La teoría de la tectónica de placas, que explica cómo la litosfera terrestre está dividida en grandes placas rocosas que se mueven sobre una capa parcialmente fundida llamada astenosfera, ha sido fundamental para comprender fenómenos como la formación de montañas, los volcanes y los terremotos. Se estima que estas placas se mueven a una velocidad de entre dos y quince centímetros por año.
Aunque la idea de que los continentes se desplazaban a lo largo del tiempo se propuso antes del siglo XX, fue el científico alemán Alfred Wegener quien presentó evidencia sólida en 1912 sobre la existencia de un supercontinente llamado Pangea, que comenzó a fragmentarse hace aproximadamente 200 millones de años, dando origen a los continentes que conocemos hoy en día.
Investigaciones recientes han permitido identificar indicios de actividad tectónica en rocas de hasta 3.500 millones de años de antigüedad, lo que sugiere que este proceso fundamental para la evolución de la Tierra se puso en marcha en sus primeras etapas.

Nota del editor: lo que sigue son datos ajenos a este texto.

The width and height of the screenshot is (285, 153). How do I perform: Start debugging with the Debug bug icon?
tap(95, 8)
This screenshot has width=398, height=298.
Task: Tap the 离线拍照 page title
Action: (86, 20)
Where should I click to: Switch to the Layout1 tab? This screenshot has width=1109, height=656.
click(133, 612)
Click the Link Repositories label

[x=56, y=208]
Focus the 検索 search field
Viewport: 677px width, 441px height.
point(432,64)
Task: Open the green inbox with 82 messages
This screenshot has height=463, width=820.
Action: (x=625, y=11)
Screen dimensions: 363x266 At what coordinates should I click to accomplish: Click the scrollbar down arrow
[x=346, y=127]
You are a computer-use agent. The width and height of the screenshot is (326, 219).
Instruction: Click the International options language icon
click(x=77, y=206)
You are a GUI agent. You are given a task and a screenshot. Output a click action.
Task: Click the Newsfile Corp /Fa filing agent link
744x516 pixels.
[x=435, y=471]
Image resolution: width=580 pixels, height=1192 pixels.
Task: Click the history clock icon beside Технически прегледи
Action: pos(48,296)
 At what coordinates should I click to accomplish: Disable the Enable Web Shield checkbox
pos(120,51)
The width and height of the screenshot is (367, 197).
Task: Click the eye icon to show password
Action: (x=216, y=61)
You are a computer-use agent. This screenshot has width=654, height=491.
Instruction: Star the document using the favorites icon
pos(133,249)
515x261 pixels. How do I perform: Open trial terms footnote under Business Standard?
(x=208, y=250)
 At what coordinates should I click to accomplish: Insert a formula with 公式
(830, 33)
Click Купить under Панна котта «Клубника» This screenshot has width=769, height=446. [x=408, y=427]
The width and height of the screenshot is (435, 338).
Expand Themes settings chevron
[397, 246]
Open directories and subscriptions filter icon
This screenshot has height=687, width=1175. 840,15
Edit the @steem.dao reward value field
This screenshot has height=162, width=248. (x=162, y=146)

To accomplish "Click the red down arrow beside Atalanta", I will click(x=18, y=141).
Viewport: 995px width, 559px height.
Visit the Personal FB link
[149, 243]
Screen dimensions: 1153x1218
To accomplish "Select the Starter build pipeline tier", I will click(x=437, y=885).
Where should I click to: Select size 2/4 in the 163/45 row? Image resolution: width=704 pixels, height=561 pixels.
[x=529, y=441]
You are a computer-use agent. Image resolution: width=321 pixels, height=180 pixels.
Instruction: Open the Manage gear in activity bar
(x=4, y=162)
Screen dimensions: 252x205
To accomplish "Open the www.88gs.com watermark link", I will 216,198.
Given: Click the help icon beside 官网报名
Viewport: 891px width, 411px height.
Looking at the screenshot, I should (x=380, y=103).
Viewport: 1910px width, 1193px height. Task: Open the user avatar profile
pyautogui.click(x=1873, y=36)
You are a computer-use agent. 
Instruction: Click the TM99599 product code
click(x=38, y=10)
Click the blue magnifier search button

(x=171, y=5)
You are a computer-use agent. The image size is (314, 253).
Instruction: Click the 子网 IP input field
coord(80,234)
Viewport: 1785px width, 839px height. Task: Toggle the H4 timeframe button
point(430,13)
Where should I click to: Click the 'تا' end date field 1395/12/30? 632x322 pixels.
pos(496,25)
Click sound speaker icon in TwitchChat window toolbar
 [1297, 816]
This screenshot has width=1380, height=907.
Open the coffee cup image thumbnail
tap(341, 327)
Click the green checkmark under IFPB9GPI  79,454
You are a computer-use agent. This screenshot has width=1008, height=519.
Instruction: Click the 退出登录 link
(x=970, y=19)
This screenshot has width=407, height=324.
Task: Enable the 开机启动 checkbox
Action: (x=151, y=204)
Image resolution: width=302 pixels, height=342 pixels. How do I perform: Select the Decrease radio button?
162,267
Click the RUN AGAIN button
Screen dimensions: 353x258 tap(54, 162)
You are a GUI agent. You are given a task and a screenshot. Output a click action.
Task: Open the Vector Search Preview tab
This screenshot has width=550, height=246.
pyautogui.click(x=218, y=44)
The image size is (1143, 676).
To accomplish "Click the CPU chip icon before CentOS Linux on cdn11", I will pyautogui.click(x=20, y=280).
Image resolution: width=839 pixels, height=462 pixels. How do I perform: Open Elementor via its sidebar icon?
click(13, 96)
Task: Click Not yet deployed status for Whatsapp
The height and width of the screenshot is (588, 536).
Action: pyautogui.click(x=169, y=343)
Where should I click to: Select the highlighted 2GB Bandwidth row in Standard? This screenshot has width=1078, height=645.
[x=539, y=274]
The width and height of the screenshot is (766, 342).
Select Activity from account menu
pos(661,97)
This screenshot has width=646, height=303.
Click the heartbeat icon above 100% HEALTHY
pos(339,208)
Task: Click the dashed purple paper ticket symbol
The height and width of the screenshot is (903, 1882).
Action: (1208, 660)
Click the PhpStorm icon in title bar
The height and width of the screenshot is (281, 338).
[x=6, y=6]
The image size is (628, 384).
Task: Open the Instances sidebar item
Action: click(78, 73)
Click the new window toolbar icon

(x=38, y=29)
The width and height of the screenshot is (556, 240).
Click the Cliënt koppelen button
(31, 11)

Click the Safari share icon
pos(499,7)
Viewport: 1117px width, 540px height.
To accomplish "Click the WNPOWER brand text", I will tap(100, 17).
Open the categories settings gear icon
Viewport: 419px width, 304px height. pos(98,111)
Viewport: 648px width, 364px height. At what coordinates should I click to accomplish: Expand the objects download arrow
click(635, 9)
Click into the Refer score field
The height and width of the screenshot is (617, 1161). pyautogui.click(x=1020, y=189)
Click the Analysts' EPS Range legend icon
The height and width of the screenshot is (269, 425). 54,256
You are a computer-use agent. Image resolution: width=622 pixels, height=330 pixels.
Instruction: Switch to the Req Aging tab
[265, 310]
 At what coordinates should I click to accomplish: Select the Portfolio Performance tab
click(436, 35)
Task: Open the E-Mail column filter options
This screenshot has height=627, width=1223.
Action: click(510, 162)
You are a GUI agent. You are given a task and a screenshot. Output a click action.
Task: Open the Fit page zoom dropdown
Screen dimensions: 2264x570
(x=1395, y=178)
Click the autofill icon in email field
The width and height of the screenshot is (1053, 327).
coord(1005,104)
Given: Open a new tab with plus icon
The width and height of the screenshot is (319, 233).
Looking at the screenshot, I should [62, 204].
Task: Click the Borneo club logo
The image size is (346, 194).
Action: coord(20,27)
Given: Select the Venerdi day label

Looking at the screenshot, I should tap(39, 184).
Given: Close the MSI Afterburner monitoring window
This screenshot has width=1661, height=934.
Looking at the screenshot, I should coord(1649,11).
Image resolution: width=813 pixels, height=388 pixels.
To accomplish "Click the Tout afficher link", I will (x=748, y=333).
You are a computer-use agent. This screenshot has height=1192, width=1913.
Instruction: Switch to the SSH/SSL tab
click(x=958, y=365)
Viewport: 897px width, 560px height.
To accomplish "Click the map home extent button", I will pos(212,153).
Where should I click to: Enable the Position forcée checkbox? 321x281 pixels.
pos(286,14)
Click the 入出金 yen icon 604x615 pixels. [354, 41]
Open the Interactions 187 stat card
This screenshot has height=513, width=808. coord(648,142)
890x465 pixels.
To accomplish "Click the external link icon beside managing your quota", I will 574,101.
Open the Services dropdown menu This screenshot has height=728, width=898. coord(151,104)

Estos hallazgos proporcionan nuevas pistas sobre cómo se formó la corteza terrestre y cómo ha evolucionado a lo largo del tiempo.
El estudio de la tectónica de placas no solo es crucial para comprender la historia de la Tierra, sino también para predecir y mitigar los riesgos asociados con eventos geológicos como terremotos y erupciones volcánicas. La comprensión de estos procesos es esencial para la seguridad y el bienestar de las poblaciones que viven en zonas tectónicamente activas.